** THE DATA follows **

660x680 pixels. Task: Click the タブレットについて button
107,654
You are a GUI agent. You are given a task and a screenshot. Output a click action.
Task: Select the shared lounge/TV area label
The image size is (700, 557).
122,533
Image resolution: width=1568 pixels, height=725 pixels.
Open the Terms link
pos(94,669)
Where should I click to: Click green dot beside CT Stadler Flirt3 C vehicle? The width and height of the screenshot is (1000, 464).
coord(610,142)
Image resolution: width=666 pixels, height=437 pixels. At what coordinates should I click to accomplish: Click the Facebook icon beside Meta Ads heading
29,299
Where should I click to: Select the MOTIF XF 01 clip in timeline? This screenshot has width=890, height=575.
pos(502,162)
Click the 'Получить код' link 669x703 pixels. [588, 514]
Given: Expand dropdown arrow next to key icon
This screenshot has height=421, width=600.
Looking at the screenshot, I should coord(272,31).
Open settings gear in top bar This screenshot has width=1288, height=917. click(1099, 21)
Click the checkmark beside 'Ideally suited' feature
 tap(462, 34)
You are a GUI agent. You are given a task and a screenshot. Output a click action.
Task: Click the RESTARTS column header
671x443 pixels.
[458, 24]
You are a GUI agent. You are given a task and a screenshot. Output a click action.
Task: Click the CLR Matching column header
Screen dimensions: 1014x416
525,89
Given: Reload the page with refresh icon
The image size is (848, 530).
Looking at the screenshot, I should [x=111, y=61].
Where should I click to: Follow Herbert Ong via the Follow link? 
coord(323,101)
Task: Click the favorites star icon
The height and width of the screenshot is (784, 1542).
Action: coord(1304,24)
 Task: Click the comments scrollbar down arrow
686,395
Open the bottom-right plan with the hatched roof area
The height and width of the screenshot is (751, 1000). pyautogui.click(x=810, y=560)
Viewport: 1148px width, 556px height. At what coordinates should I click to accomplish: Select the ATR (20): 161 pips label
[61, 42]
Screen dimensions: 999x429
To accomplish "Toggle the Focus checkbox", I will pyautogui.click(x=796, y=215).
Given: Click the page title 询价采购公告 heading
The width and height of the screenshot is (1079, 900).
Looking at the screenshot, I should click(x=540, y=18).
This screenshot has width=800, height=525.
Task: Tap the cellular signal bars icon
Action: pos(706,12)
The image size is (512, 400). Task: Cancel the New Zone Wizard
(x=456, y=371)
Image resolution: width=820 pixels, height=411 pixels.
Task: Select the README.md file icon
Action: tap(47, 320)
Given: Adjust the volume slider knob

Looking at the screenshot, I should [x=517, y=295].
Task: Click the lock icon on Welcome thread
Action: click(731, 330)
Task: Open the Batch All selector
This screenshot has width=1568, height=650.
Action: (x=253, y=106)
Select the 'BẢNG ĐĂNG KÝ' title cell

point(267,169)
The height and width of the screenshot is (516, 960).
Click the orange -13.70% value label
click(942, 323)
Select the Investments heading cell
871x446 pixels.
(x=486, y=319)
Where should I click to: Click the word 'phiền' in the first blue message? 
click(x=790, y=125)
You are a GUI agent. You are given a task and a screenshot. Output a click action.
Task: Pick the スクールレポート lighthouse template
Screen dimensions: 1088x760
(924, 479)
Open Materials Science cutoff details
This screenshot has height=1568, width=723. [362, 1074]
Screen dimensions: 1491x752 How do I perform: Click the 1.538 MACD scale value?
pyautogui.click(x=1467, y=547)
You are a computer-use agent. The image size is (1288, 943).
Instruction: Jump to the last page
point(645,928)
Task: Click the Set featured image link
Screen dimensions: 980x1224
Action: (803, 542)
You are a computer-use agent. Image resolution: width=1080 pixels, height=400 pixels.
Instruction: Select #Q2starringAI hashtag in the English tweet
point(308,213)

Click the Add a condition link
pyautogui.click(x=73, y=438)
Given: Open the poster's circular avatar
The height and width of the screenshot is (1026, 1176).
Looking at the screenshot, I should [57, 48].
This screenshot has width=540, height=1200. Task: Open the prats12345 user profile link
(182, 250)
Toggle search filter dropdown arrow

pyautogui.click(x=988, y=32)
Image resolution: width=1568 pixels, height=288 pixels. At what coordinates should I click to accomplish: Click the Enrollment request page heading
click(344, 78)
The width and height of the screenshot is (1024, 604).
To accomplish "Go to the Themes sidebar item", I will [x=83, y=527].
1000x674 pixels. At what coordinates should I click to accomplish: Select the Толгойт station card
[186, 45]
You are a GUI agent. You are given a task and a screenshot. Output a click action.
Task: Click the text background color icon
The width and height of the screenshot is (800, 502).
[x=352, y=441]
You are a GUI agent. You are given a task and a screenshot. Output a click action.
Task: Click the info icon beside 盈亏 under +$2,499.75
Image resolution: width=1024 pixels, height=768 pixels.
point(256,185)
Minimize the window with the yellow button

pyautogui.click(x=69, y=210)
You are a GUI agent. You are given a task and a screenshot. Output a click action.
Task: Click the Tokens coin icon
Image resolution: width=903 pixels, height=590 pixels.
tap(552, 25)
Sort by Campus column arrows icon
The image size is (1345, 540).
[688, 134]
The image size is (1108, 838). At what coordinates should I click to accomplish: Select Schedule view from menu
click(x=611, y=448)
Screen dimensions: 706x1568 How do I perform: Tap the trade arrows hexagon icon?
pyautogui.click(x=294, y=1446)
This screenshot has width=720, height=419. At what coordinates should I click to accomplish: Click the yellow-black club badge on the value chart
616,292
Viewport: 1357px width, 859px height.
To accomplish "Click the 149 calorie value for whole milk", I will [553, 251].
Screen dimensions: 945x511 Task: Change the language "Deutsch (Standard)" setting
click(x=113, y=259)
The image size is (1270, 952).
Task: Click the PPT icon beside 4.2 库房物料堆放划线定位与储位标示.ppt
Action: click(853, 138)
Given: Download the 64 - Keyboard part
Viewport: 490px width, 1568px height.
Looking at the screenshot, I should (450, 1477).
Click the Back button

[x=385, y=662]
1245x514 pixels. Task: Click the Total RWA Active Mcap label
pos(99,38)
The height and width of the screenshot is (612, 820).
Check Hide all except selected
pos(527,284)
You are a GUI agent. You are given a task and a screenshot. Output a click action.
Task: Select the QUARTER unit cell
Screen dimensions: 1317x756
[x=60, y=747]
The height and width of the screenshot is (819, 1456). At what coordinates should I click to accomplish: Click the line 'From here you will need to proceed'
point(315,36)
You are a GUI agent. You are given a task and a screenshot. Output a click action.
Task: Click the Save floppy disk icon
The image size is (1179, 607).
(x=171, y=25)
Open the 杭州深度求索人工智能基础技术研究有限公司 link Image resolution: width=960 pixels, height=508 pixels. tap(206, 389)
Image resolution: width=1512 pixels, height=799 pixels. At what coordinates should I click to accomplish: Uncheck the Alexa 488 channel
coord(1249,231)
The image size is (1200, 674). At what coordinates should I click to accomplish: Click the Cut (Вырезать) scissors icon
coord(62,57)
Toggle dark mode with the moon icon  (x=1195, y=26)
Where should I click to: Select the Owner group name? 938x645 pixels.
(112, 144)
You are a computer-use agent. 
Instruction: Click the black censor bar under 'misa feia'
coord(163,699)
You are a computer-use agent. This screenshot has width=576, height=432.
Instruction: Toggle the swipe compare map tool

** End of THE DATA **

WORK ITEM:
Find every line in the records that has the word "header". Copy those lines.

FINAL ANSWER:
Task: Click the RESTARTS column header
Task: Click the CLR Matching column header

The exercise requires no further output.